Наступил февраль, и Флориан мог надеяться лишь на три месяца счастья с Мелиор. Но герцог послал жене письмо, скорбя о необходимости оставаться вдали от дома до марта. Слухи о его занятиях стали менее цветистыми, но почти невероятными. Никто не знал наверняка цели его поисков. Элайя же сообщал, что теперь они вызывают духов людей, известных своей святостью, даровитостью и другими достойными восхищения качествами; кажется, месье де Пайзен разочаровывался даже в самых замечательных примерах человеческого совершенства.
Герцог не понимал, что если люди и совершают великие дела или произносят вошедшие в историю слова, то это лишь короткие мгновения в их жизни. Во всем же остальном они ничем не отличаются от простых смертных. Месье де Пайзен похоже верил, что знаменитые военачальники выигрывали по семь битв в неделю, что истинные поэты разговаривали гекзаметром, а великие мудрецы размышляли не о семейных проблемах, а исключительно на философские темы. Элайя поведал о разочаровании герцога, узнавшего о незначительности великого и недостатках выдающегося. Эсхилл оказался обыкновенным пьяницей, пророк Моисей заикался, а Шарлемань поведал о том, как страдал от сумок на больших пальцах ног. Месье де Пайзену следовало бы радоваться открытию стольких неизвестных истории фактов, но они, напротив, повергали его в депрессию. В беседах с умершими знаменитостями обнаружилось, что история человечества состоит из обычных человеческих же деяний. И герцог сожалел об этом. Романтик! Таков вердикт Элайи: он неизлечим. Герцог не будет счастлив.
– Его жены слишком быстро умирали, – шептались люди.
– В этом есть своя прелесть… – отвечал Элайя.
В первый день марта, когда Флориан мог надеяться лишь на два месяца счастья с Мелиор, он послал жене письмо, сообщая, что не может вернуться раньше апреля.
Еще месяц жизнь герцога была окутана тайной. Лишь в конце марта он устроил вечеринку и ужин для молодых людей, за которыми последовала новомодная форма дебоша – праздник Адама.
Раздеваясь, Флориан обратился к гостям:
– Оставим же житейские заботы, друзья мои. Любовь отличается от супружества; мужчины отличаются от женщин.
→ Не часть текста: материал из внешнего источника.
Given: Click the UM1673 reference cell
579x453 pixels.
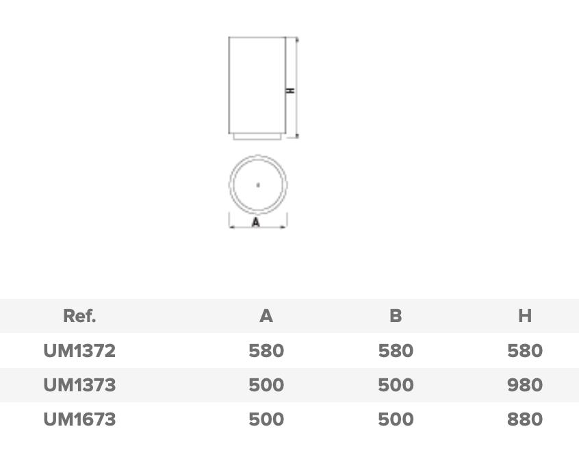Looking at the screenshot, I should 79,419.
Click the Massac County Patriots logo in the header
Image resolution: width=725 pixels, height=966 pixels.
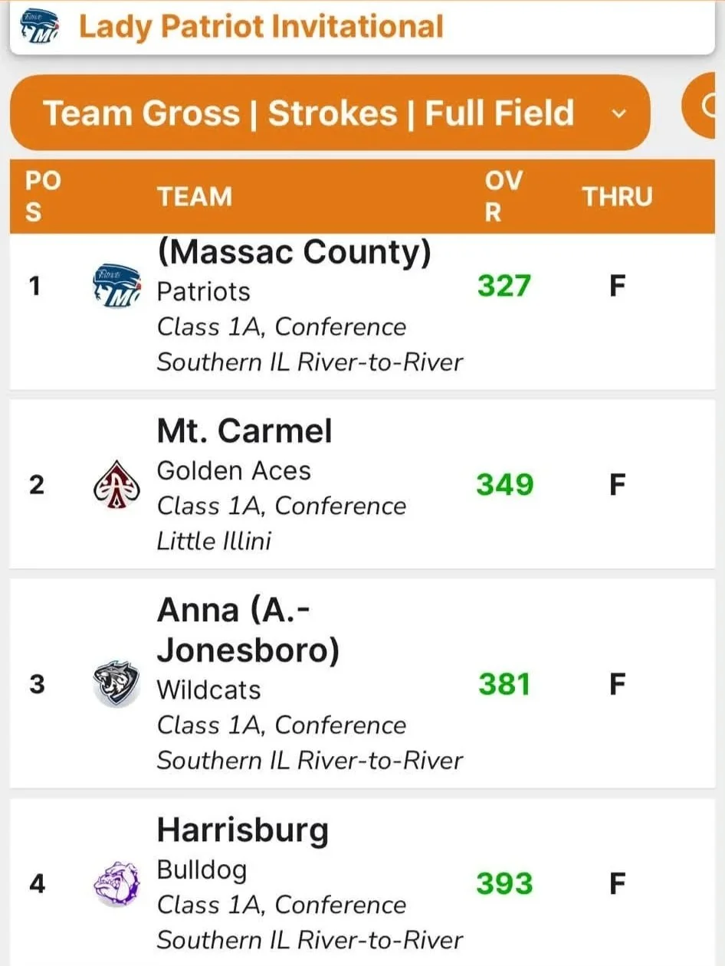click(x=38, y=28)
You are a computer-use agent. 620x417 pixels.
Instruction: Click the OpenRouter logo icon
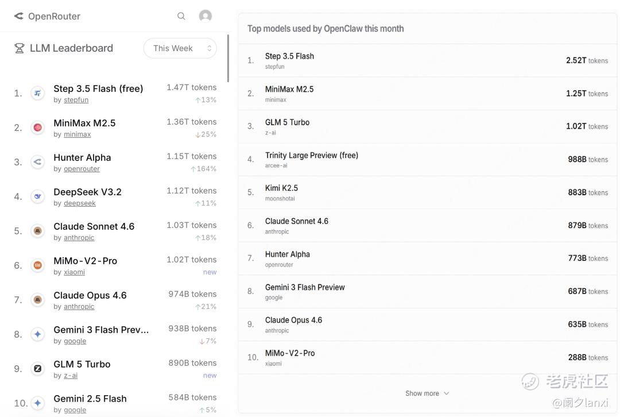pos(19,16)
Подтверждение любого из этих фактов суть пустая трата времени. Мы вполне способны внести свои коррективы, и займемся этим прямо сейчас. Будем же логичны, господа!
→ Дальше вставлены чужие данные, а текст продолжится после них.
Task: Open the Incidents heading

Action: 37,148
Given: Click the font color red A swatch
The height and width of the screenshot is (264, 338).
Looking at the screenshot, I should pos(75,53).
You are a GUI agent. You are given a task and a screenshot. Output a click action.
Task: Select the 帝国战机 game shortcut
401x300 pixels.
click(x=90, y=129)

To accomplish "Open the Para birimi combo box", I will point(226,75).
В промежутках между любовными забавами гости обсуждали новый мир и новую эру, свидетелями которой являлись. Европа тогда лишь поднималась из руин, в которые безумные амбиции одного человека – Людовика Четырнадцатого – повергли цивилизацию. Собравшееся общество пережило все тяготы войны, и юное поколение лишилось всяческих иллюзий. Стариков отодвинули на задний план молодые и более энергичные представители новой знати. Каждый понимал, что ему довелось жить в историческую эпоху, не знающую себе равных. Гости Флориана обсуждали за ужином все происходящее, триумфально разоблачая ошибки человечества. Юное поколение наконец-то получило полную свободу самовыражения и предлагало свои способы обновления общественного мышления.